Coming and going versus staying put: adhesion to a surface, regulation of adhesion, and initiation of microcolony formation
Sticking to it: factors that mediate bacterial adherence to a surface
Bacteria generally harbor multiple adhesion mechanisms that allow them to maintain hold on a surface once contact is made. Representative adhesion mechanisms and appendages are described in this section.
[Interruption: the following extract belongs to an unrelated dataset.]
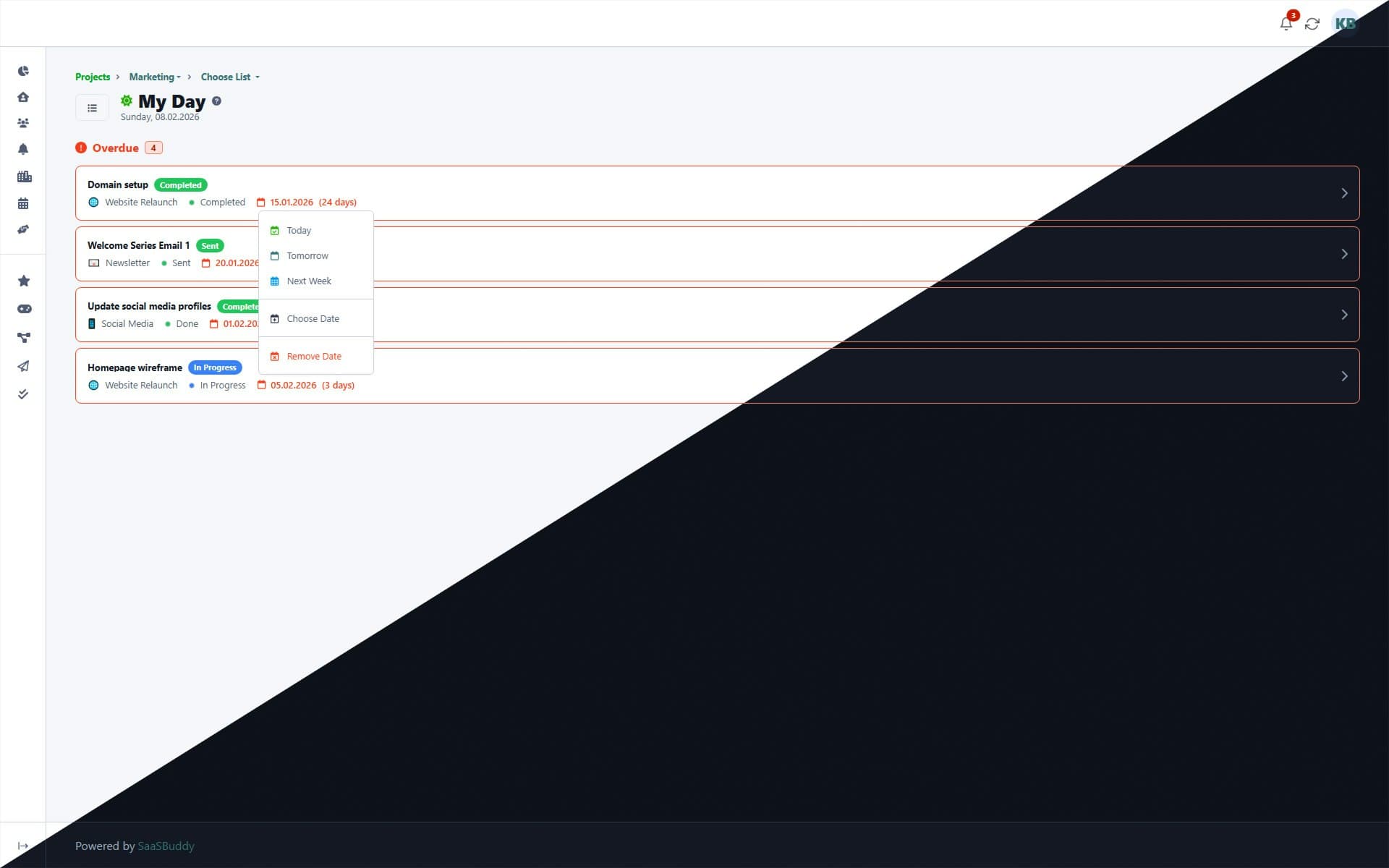Open the pie chart reports icon
This screenshot has height=868, width=1389.
23,70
Microbial surface components recognizing adhesive matrix molecules (MSCRAMMs) are a family of bacterial cell surface adhesins that mediate the initial attachment to the surface of host cells. Described mostly in Gram-positive bacteria, MSCRAMMs recognize and bind specific host ECM components, such as fibronec- tin, lectin, and collagen (Patti et al., 1994a; Vengadesan and Narayana, 2011). MSCRAMMs are generally covalently attached to the peptidoglycan of the bacterial cell wall in a “sortase-dependent” manner, a pathway that is described in the following section (Chagnot et al., 2012). Bacteria can harbor multiple MSCRAMMs that are specific for certain ligands. For example, S. aureus encodes the following MSCRAMMs: FnBPA and FnBPB (fibronectin-binding proteins), Cna (collagen-binding adhesin), ClfA (fibrinogen-binding protein), as well as others (Foster and Hook, 1998; Clarke and Foster, 2006). S. aureus infection can lead to various disease outcomes, which are in part dependent on the panel of adhesins expressed on the bacterial surface. For example, the collagen adhesin gene, cna, is crucial for adherence during septic arthritis, but is not critical for osteomyelitis infections (Patti et al., 1994b).
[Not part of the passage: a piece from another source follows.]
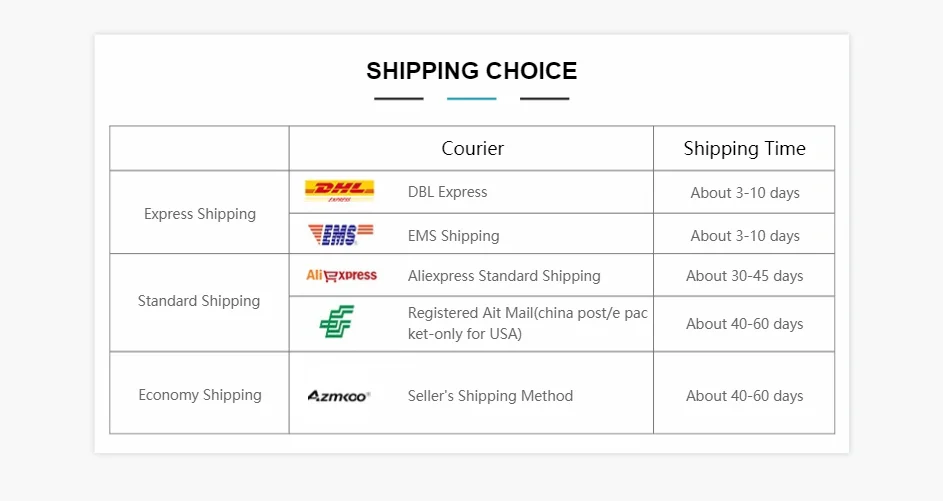
Task: Click DHL row's About 3-10 days cell
Action: (x=745, y=193)
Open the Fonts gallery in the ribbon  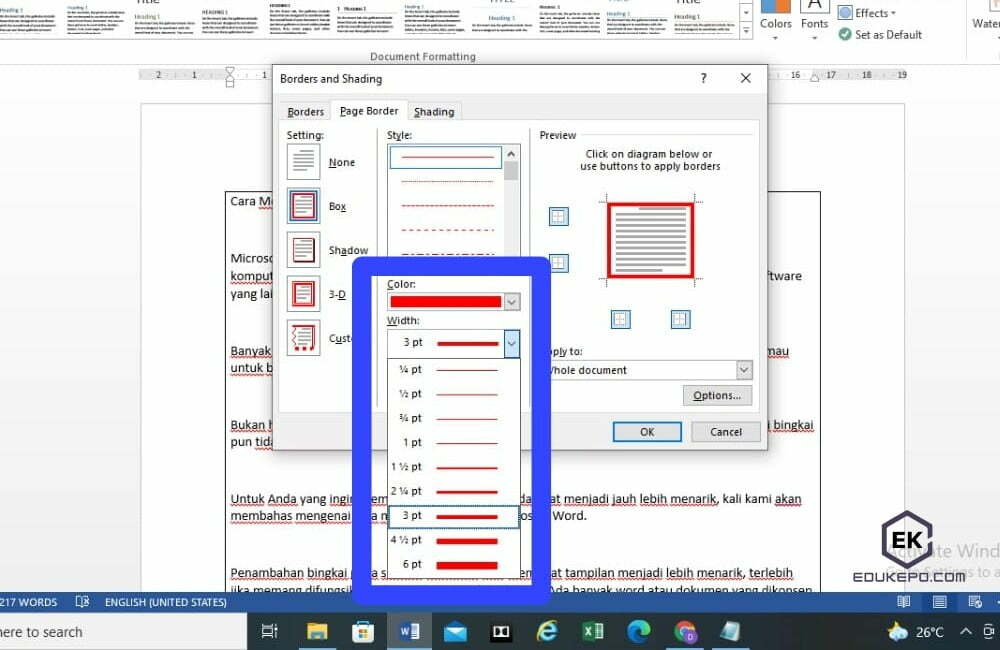[x=814, y=18]
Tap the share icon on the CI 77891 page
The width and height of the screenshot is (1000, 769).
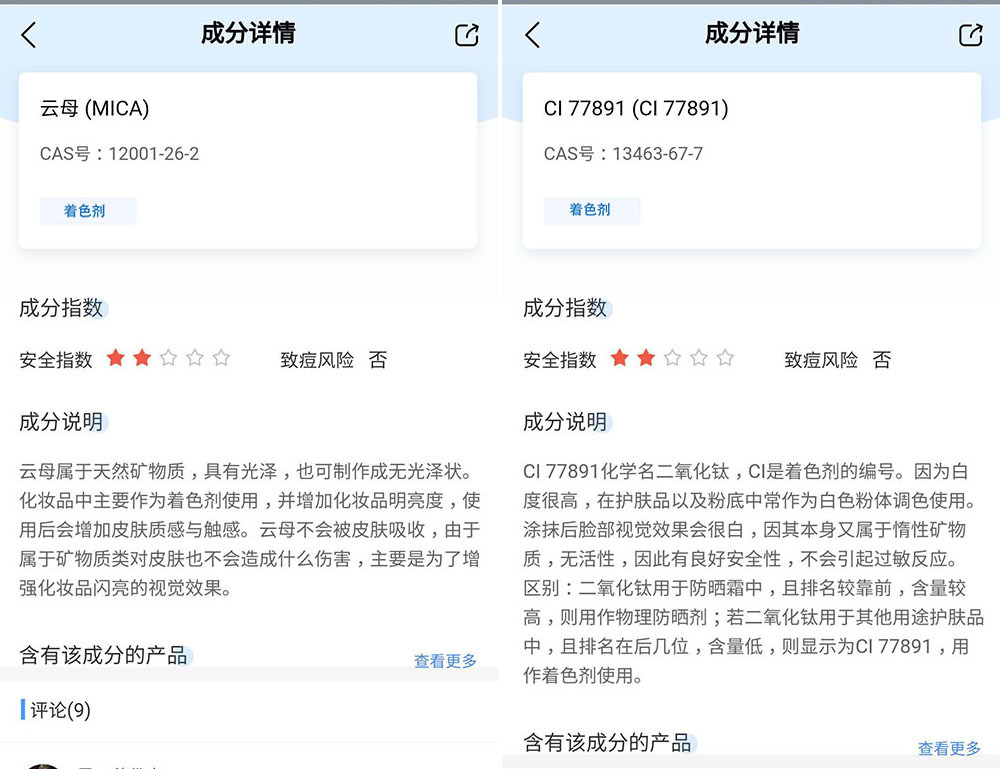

In Gram-negative bacteria, the outer membrane can harbor adhesive proteins that belong to the outer membrane protein (OMP) group. Some OMPs facilitate the elaboration of adhesive pili (Soto and Hultgren, 1999; Koebnik et al., 2000) and have been reportedly found in the ECM of Pseudomonas aeruginosa, E. coli, and V cholerae (Orme et al., 2006; Fong and Yildiz, 2015; Toyofuku et al., 2012).
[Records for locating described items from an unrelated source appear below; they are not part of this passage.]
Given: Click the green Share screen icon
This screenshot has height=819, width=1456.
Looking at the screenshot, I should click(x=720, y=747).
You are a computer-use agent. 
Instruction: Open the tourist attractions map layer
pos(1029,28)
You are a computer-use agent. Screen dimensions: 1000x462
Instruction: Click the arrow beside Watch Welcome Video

In addition to OMPs, Gram-negative bacteria can code for adhesins that reach the bacterial surface via a type V secretion pathway. These types of proteins known as autotransporters are large proteins with three distinct domains: a cleavable N-termi- nal signal sequence, an internal passenger domain that carries out the functions specific to each autotransporter, and a C-terminal transmembrane domain that allows for autotransporter insertion in the outer membrane (Kostakioti and Stathopoulos, 2006; Chagnot et al., 2013). Notably, not all autotransporters are adhesins; many contribute significantly to bacterial pathogenesis by acting as proteases or carrying out differential functions (Chagnot et al., 2013). Examples of adhesin autotransporters are the Neisseria meningitidis AutA that stimulates auto-aggregation on surfaces (Arenas et al., 2015) and the uropathogenic E. coli (UPEC) Antigen 43 (Ag43) that is critical for long-term persistence of bacteria in the urinary tract (Ulett et al., 2007).